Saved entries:
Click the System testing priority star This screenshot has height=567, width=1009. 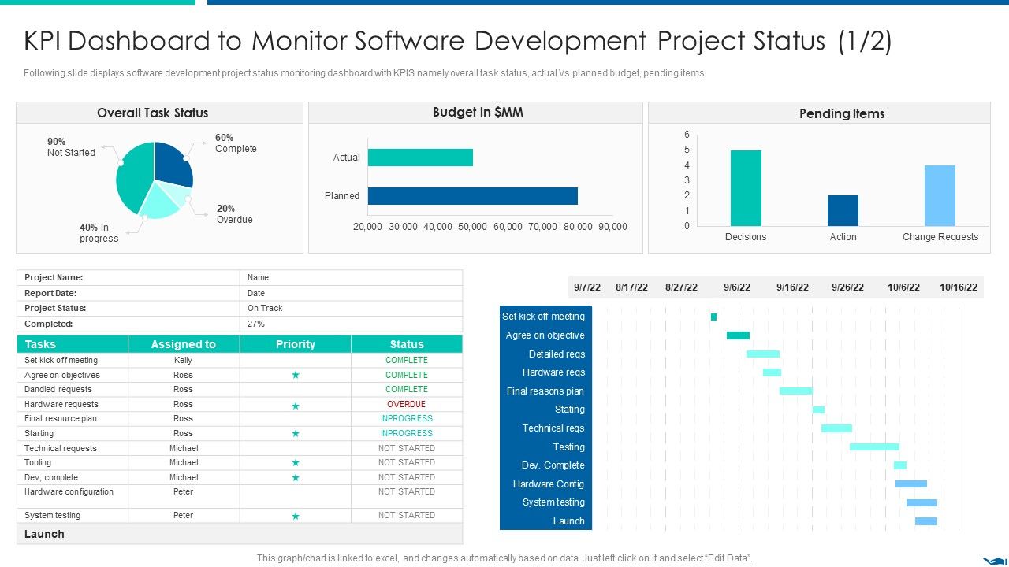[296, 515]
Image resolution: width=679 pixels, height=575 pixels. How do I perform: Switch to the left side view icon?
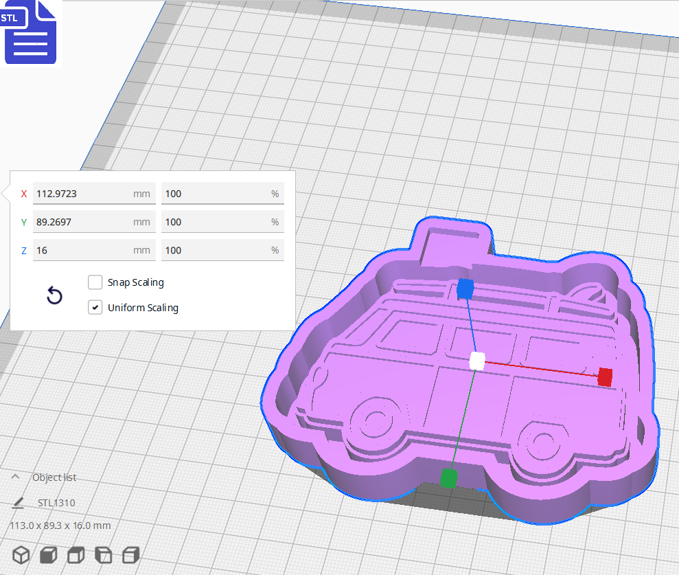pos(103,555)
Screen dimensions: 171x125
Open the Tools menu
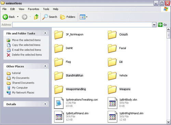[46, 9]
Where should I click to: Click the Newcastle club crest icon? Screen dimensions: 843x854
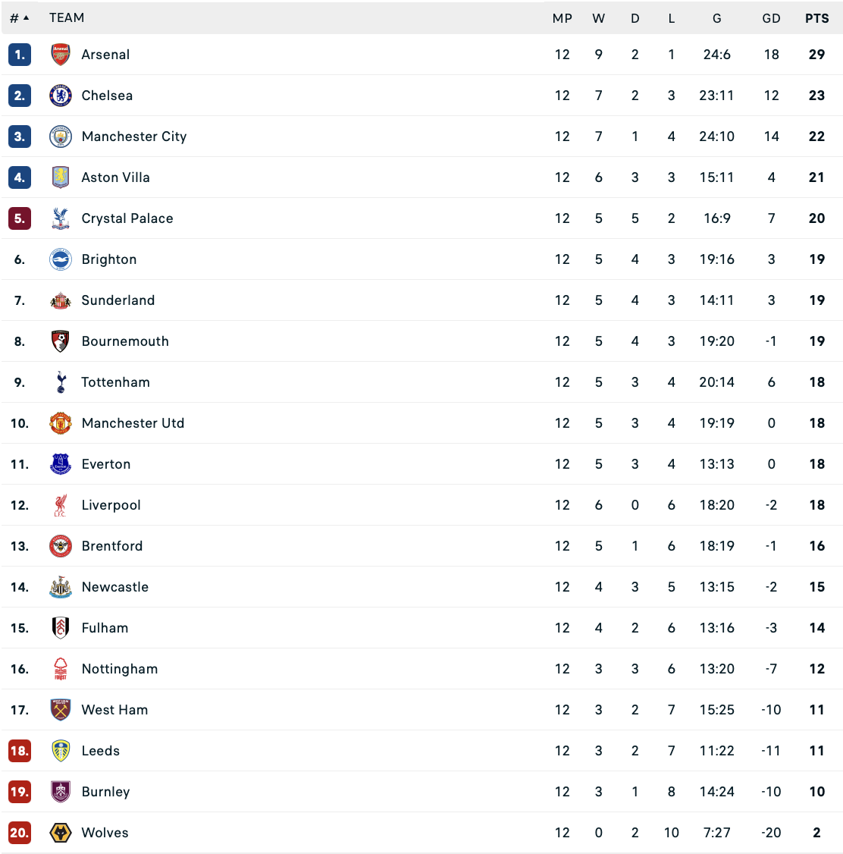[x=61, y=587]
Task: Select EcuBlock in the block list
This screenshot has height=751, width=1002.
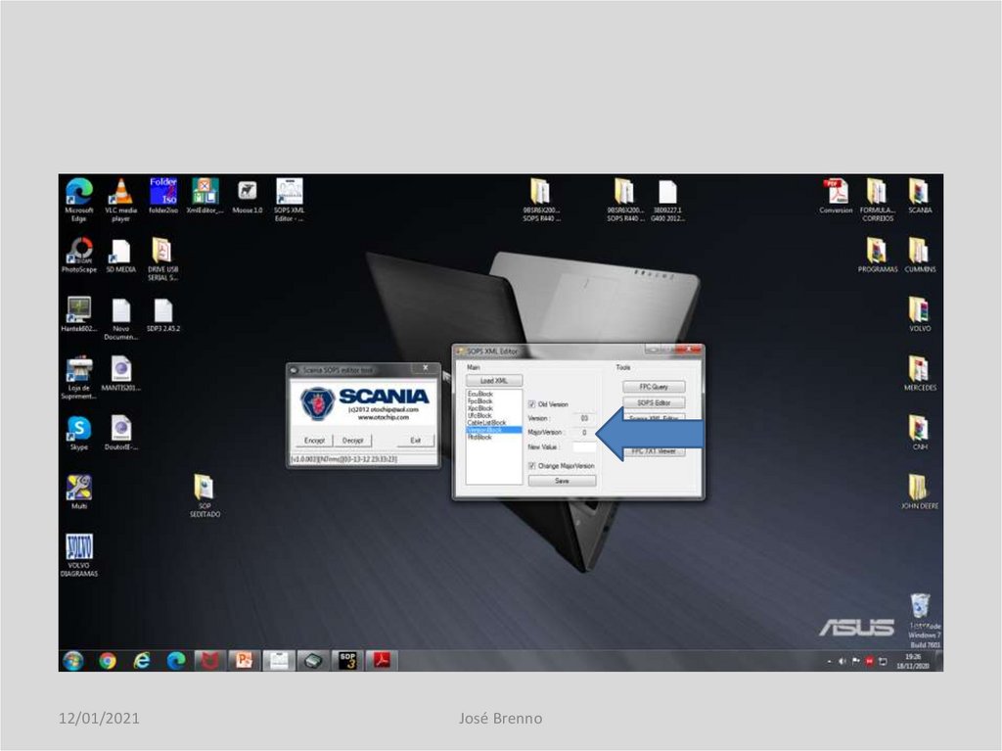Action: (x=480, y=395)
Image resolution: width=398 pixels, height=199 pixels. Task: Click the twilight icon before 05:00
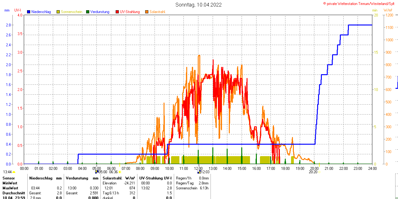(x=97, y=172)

▶ _Exercise requirements_
Leaving the pictures aside, transcribe exactly the lines from the one containing "Open the Tools menu" to the final line of the entries above, both ends included.

▶ _Task answer_
Open the Tools menu
[46, 9]
Where should I click to: Click the Newcastle club crest icon? Screen dimensions: 843x854
[x=61, y=587]
Task: Select EcuBlock in the block list
This screenshot has height=751, width=1002.
Action: (x=480, y=395)
Image resolution: width=398 pixels, height=199 pixels. Task: Click the twilight icon before 05:00
(x=97, y=172)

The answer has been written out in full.